The proportion of GDP spent on R&D grew from 0.9 percent in 2000 to 1.4 percent in 2007, according to the World Bank.
An IMF forecast in 2010 says China now ranks second globally in R&D spending. The IMF calculates China's R&D expenditure at US$150 billion when based on Purchasing Power Parity, a widely used economic concept that attempts to equalize differences in standard of living among countries.
By this measure, China surpassed Japan in R&D spending in 2010.
Many see China's huge investment in R&D as the momentum behind the country's explosive increase in research papers.
"Getting published is, in some ways, an improvement over being unable to get published," Mu said. "But the problem is, if the papers continue to be of low quality for a long time, it will be a waste of resources."
Job promotion
In China, academic papers play a central role in the academic appraisal system, which is closely related to degrees and job promotions.
While acknowledging the importance of academic papers in research, Mu believes a more balanced appraisal system should be adopted. "This is a problem with science management. If we put too much focus on the quantity of research papers, we leave the job of appraisal to journal editors."
In China, the avid pursuit of publishing sometimes gives rise to scientific fraud.
In the most high-profile case in recent years, two lecturers from central China's Jinggangshan University were sacked in 2010 after a journal that published their work admitted 70 papers they wrote over two years had been falsified.
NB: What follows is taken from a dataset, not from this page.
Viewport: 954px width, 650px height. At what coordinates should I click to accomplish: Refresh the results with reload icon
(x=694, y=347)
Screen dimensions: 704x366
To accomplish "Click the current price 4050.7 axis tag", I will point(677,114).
"This is one of the worst cases. These unethical people not only deceived people to further their academic reputations, they also led academic research on the wrong path, which is a waste of resources," Mu said.
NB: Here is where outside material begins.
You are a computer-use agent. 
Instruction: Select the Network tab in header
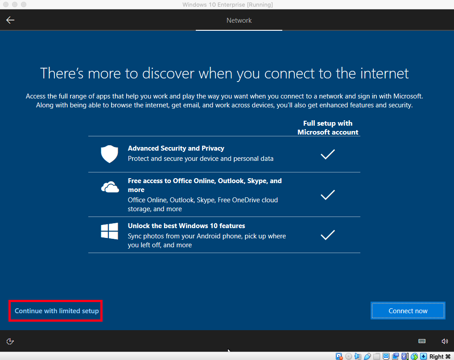pyautogui.click(x=239, y=20)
A study done by researchers at Wuhan University in 2010 says more than US$100 million changes hands in China every year for ghost-written academic papers. The market in buying and selling scientific papers has grown five-fold in the past three years.
The study says Chinese academics and students often buy and sell scientific papers to swell publication lists and many of the purported authors never write the papers they sign.
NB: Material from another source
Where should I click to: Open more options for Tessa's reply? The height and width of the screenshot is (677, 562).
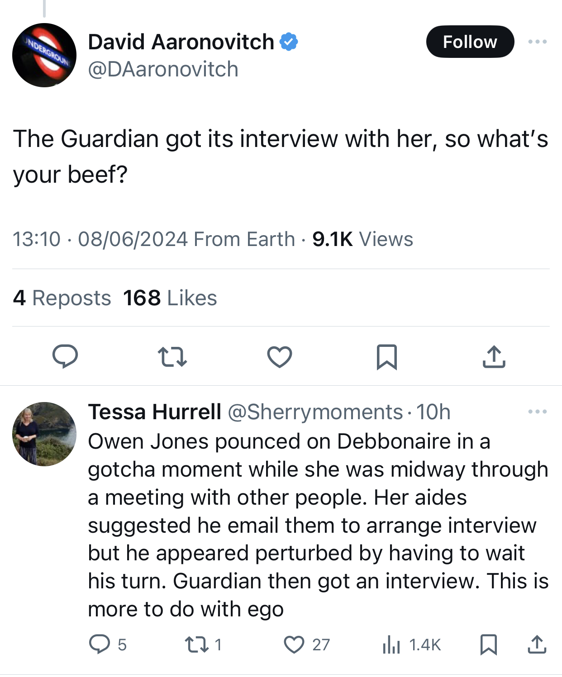(x=537, y=412)
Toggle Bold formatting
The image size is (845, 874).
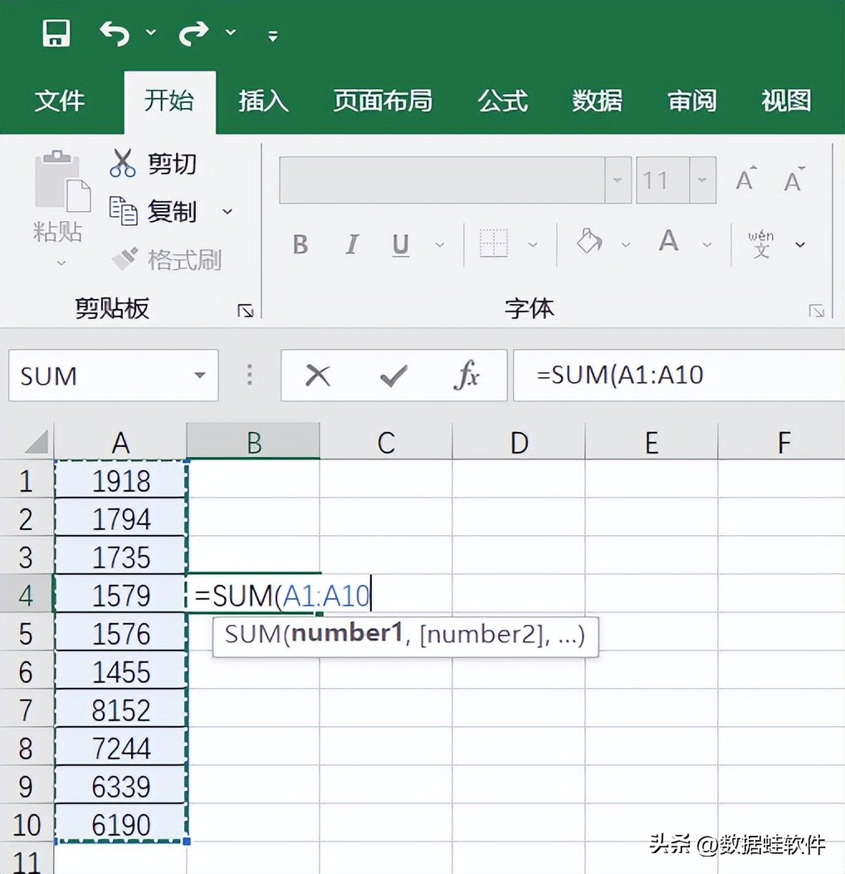(x=300, y=244)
Some master's or doctoral students are making a living by churning out papers for others. Others mass-produce scientific papers in order to get monetary rewards from their institutions.
A 2009 survey by the China Association for Science and Technology (CAST) of 30,078 people doing science-related work shows that nearly one-third of respondents attributed fraud to the current system that evaluates researchers' academic performance largely on the basis of how many papers they write and publish.
More R&D investment
Despite rampant fraud, China will continue to inject huge money into science. According to the latest national science guideline, which was issued in 2006 by the State Council, the investment in R&D will account for 2.5 percent of GDP in 2020.
"If China achieves its stated goal of investing 2.5 percent of its GDP in R&D in 2020, and sustains its very fast economic growth over the next decade, it would quite likely pass the US in terms of total R&D investment sometime in the late 2010s," said Calto, adding that it is also quite likely that at some point China will churn out more papers than the United States.
According to Calto, China does mostly applied research, which helps drive manufacturing and economic growth, while basic research only accounts for 6 percent, compared with about 35 percent in Germany, Britain, and the United States, and 16 percent in Japan.
"In the long term, in order to really achieve dominance in any scientific area, I think it will be necessary to put significant financial resources into fundamental basic research - these are the theoretical areas that can drive the highest level of innovation," Calto said.